On peut douter que — dans un monde où les présidents des gros clubs détiennent le pouvoir politique — cette mesure parvienne à les contraindre réellement à la transparence et à la modération. En effet, osera-t-on prendre la décision d'exclure le Real (exemple pris au hasard) si celui-ci continuait sa politique du funambule? Le secrétaire général de la Confédération, Gerhardt Aigner, s'est montré évasif quand à la rigueur des sanctions.
Le plafonnement salarial contre l'inflation
Le consensus est plus grand, du moins chez ces même dirigeants, à l'égard d'un plafonnement des salaires, selon le modèle nord-américain de salary cap. L'UEFA est prête à soutenir une telle disposition, qui permettrait de limiter une inflation salariale devenue réellement dangereuse pour les grands équilibres économiques du secteur.
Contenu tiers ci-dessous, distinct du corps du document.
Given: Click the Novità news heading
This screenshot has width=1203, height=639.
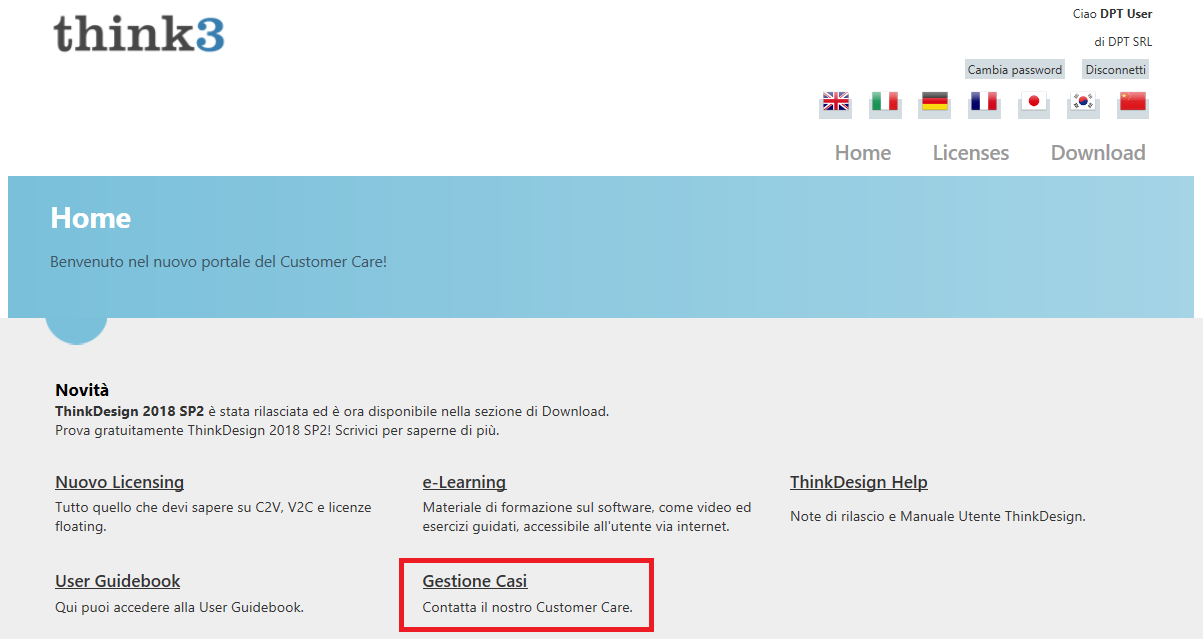Looking at the screenshot, I should tap(82, 391).
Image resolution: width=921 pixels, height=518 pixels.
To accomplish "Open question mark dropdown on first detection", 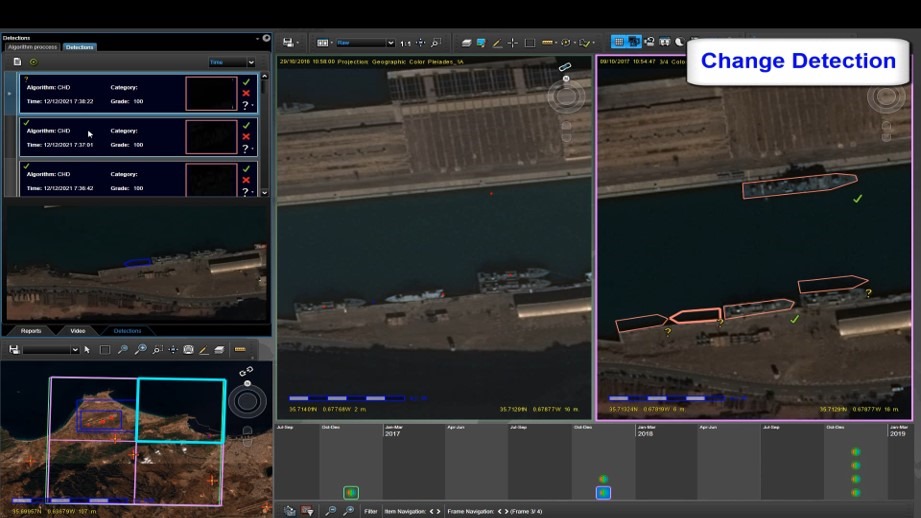I will point(247,105).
La définition des modalités de ce plafonnement salarial fera débat, car selon le système choisi, ses effets seront plus ou moins réels et positifs. Il semble que l'on s'oriente cependant vers la principe d'une masse salariale qui ne pourra dépasser un pourcentage du budget du club. Mais cette option, qui ne fixe pas un montant identique pour tous, n'aurait pas pour effet de rééquilibrer le rapport de force entre les plus riches et les autres (Le Monde, 18/03).
Une solution plus simple consisterait à limiter le nombre de joueurs dans l'effectif, ce qui ne permettrait plus aux ténors de faire la différence sur la profondeur de l'effectif. On a aussi vu en France que les groupes pléthoriques pesaient lourd dans les bilans.